WHAT IS NEEDED — Reproduce every entry precisely as written.

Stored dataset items

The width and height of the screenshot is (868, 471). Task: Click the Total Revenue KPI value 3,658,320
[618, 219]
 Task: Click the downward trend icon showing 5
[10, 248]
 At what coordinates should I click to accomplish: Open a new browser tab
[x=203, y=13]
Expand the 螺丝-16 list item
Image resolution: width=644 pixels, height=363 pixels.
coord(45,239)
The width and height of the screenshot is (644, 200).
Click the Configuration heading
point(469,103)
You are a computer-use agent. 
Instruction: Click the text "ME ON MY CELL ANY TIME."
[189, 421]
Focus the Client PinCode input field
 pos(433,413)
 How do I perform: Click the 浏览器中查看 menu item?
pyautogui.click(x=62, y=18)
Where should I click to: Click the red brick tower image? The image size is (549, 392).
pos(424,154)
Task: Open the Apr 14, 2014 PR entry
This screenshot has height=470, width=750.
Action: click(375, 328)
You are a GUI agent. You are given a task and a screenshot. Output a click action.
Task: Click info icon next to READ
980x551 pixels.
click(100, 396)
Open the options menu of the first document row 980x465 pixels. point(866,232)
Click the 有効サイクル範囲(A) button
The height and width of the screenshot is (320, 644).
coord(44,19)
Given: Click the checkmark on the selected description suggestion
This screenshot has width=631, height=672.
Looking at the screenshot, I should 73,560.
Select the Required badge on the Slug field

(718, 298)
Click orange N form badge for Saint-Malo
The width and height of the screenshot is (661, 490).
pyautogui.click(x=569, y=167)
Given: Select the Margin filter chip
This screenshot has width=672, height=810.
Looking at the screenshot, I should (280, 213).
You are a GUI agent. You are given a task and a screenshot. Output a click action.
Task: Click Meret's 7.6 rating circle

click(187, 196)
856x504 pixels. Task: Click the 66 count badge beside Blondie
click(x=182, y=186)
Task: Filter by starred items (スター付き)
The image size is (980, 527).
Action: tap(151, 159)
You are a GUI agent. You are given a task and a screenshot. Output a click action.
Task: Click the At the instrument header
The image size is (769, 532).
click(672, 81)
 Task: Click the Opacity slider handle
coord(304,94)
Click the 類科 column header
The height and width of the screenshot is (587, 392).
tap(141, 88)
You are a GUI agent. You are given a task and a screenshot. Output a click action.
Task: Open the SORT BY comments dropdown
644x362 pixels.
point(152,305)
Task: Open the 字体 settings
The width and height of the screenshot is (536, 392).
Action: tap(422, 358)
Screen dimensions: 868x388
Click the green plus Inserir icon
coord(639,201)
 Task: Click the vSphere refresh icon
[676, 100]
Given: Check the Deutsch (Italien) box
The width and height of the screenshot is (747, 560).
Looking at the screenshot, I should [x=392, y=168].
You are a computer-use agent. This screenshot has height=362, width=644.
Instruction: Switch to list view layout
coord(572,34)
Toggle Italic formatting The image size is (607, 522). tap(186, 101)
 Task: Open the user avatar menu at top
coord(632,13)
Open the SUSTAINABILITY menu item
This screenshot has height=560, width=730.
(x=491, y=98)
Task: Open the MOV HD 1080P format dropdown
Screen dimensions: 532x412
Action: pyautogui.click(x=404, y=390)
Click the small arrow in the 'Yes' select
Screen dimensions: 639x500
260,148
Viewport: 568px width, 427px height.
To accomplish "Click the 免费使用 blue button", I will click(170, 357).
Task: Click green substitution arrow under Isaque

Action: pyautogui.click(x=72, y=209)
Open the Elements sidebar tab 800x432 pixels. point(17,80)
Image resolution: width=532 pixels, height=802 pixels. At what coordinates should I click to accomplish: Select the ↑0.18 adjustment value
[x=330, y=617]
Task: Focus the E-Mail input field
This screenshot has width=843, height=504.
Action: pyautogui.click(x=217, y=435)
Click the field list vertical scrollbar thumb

EXERCISE RESULT —
The width and height of the screenshot is (868, 471). Task: Click the Total Revenue KPI value 3,658,320
[618, 219]
 Task: Click the downward trend icon showing 5
[10, 248]
 At what coordinates should I click to accomplish: Open a new browser tab
[x=203, y=13]
Expand the 螺丝-16 list item
Image resolution: width=644 pixels, height=363 pixels.
coord(45,239)
The width and height of the screenshot is (644, 200).
Click the Configuration heading
point(469,103)
You are a computer-use agent. 
Instruction: Click the text "ME ON MY CELL ANY TIME."
[189, 421]
Focus the Client PinCode input field
 pos(433,413)
 How do I perform: Click the 浏览器中查看 menu item?
pyautogui.click(x=62, y=18)
Where should I click to: Click the red brick tower image? The image size is (549, 392).
pos(424,154)
Task: Open the Apr 14, 2014 PR entry
This screenshot has height=470, width=750.
Action: click(375, 328)
You are a GUI agent. You are given a task and a screenshot. Output a click action.
Task: Click info icon next to READ
980x551 pixels.
click(100, 396)
Open the options menu of the first document row 980x465 pixels. point(866,232)
Click the 有効サイクル範囲(A) button
The height and width of the screenshot is (320, 644).
coord(44,19)
Given: Click the checkmark on the selected description suggestion
This screenshot has width=631, height=672.
Looking at the screenshot, I should 73,560.
Select the Required badge on the Slug field

(718, 298)
Click orange N form badge for Saint-Malo
The width and height of the screenshot is (661, 490).
pyautogui.click(x=569, y=167)
Given: Select the Margin filter chip
This screenshot has width=672, height=810.
Looking at the screenshot, I should (280, 213).
You are a GUI agent. You are given a task and a screenshot. Output a click action.
Task: Click Meret's 7.6 rating circle

click(187, 196)
856x504 pixels. Task: Click the 66 count badge beside Blondie
click(x=182, y=186)
Task: Filter by starred items (スター付き)
The image size is (980, 527).
Action: tap(151, 159)
You are a GUI agent. You are given a task and a screenshot. Output a click action.
Task: Click the At the instrument header
The image size is (769, 532).
click(672, 81)
 Task: Click the Opacity slider handle
coord(304,94)
Click the 類科 column header
The height and width of the screenshot is (587, 392).
tap(141, 88)
You are a GUI agent. You are given a task and a screenshot. Output a click action.
Task: Open the SORT BY comments dropdown
644x362 pixels.
point(152,305)
Task: Open the 字体 settings
The width and height of the screenshot is (536, 392).
Action: tap(422, 358)
Screen dimensions: 868x388
Click the green plus Inserir icon
coord(639,201)
 Task: Click the vSphere refresh icon
[676, 100]
Given: Check the Deutsch (Italien) box
The width and height of the screenshot is (747, 560).
Looking at the screenshot, I should [x=392, y=168].
You are a computer-use agent. This screenshot has height=362, width=644.
Instruction: Switch to list view layout
coord(572,34)
Toggle Italic formatting The image size is (607, 522). tap(186, 101)
 Task: Open the user avatar menu at top
coord(632,13)
Open the SUSTAINABILITY menu item
This screenshot has height=560, width=730.
(x=491, y=98)
Task: Open the MOV HD 1080P format dropdown
Screen dimensions: 532x412
Action: pyautogui.click(x=404, y=390)
Click the small arrow in the 'Yes' select
Screen dimensions: 639x500
260,148
Viewport: 568px width, 427px height.
To accomplish "Click the 免费使用 blue button", I will click(170, 357).
Task: Click green substitution arrow under Isaque

Action: pyautogui.click(x=72, y=209)
Open the Elements sidebar tab 800x432 pixels. point(17,80)
Image resolution: width=532 pixels, height=802 pixels. At what coordinates should I click to accomplish: Select the ↑0.18 adjustment value
[x=330, y=617]
Task: Focus the E-Mail input field
This screenshot has width=843, height=504.
Action: pyautogui.click(x=217, y=435)
Click the field list vertical scrollbar thumb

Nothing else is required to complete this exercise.